Text passage
────────────────

10: Altruism

10. Helping and Prosocial Behavior

By Dennis L. Poepsel and David A. Schroeder, Truman State University, University of Arkansas

People often act to benefit other people, and these acts are examples of prosocial behavior. Such behaviors may take many forms: helping an individual in need; sharing personal resources; volunteering time, effort, and expertise; and cooperating with others to achieve common goals. The focus of this module is on helping—prosocial acts in dyadic situations in which one person is in need, and another provides the necessary assistance to eliminate the other’s need. Although people are often in need, help is not always given. Why not? The decision of whether to help is not as simple or straightforward as it might seem, and many factors need to be considered by those who might help. In this module, we will explore how the decision to help is made by answering the question: Who helps when and why?

Learning Objectives

  • Learn which situational and social factors affect when a bystander will help another in need.
  • Understand which personality and individual difference factors make some people more likely to help than others.
  • Discover whether we help others out of a sense of altruistic concern for the victim, for more self-centered and egoistic motives, or both.

Introduction

A younger man and woman help an elderly gentleman down the street.
People often overestimate their willingness to help others in need, especially when asked about a hypothetical situation rather than when faced with one in real life.

Go to YouTube and search for episodes of “Primetime: What Would You Do?” You will find video segments in which apparently innocent individuals are victimized, while onlookers typically fail to intervene. The events are all staged, but they are very real to the bystanders on the scene. The entertainment is in the nature of bystanders’ responses, and viewers are outraged when bystanders fail to intervene. They are convinced that they would have helped. But would they? Viewers are overly optimistic about their ability to play the hero. Helping may occur frequently, but help is not always given to those in need. So when do people help, and when do they not? Not everyone is equally helpful—who helps? Why would a person help another in the first place? Many factors go into a person’s decision to help—a fact that the viewers do not fully appreciate. This module will answer the question: Who helps when and why?

────────────────

Source information
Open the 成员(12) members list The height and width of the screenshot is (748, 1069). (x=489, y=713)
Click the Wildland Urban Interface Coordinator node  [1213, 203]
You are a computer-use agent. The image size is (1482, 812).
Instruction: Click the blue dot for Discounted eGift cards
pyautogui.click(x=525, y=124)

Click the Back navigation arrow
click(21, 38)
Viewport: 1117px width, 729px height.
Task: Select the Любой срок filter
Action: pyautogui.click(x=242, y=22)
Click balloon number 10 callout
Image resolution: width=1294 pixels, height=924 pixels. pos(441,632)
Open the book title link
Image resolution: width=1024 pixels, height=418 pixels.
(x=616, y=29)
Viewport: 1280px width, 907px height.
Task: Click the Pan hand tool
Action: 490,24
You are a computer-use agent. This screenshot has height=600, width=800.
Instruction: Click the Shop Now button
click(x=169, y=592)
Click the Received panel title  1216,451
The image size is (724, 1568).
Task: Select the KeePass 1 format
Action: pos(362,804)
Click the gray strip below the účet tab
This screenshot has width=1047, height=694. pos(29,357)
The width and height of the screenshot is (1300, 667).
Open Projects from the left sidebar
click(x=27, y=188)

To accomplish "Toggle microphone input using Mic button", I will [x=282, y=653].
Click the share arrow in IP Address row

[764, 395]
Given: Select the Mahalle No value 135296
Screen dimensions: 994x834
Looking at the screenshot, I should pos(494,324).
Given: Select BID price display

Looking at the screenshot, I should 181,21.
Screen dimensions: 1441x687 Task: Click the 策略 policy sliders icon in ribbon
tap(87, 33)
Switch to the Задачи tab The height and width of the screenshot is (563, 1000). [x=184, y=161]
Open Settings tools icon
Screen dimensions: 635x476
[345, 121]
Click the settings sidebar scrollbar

────────────────

Problem to solve
Repeat the text on helping and prosocial behavior in full, word for word.

Task response
10: Altruism

10. Helping and Prosocial Behavior

By Dennis L. Poepsel and David A. Schroeder, Truman State University, University of Arkansas

People often act to benefit other people, and these acts are examples of prosocial behavior. Such behaviors may take many forms: helping an individual in need; sharing personal resources; volunteering time, effort, and expertise; and cooperating with others to achieve common goals. The focus of this module is on helping—prosocial acts in dyadic situations in which one person is in need, and another provides the necessary assistance to eliminate the other’s need. Although people are often in need, help is not always given. Why not? The decision of whether to help is not as simple or straightforward as it might seem, and many factors need to be considered by those who might help. In this module, we will explore how the decision to help is made by answering the question: Who helps when and why?

Learning Objectives

  • Learn which situational and social factors affect when a bystander will help another in need.
  • Understand which personality and individual difference factors make some people more likely to help than others.
  • Discover whether we help others out of a sense of altruistic concern for the victim, for more self-centered and egoistic motives, or both.

Introduction

A younger man and woman help an elderly gentleman down the street.
People often overestimate their willingness to help others in need, especially when asked about a hypothetical situation rather than when faced with one in real life.

Go to YouTube and search for episodes of “Primetime: What Would You Do?” You will find video segments in which apparently innocent individuals are victimized, while onlookers typically fail to intervene. The events are all staged, but they are very real to the bystanders on the scene. The entertainment is in the nature of bystanders’ responses, and viewers are outraged when bystanders fail to intervene. They are convinced that they would have helped. But would they? Viewers are overly optimistic about their ability to play the hero. Helping may occur frequently, but help is not always given to those in need. So when do people help, and when do they not? Not everyone is equally helpful—who helps? Why would a person help another in the first place? Many factors go into a person’s decision to help—a fact that the viewers do not fully appreciate. This module will answer the question: Who helps when and why?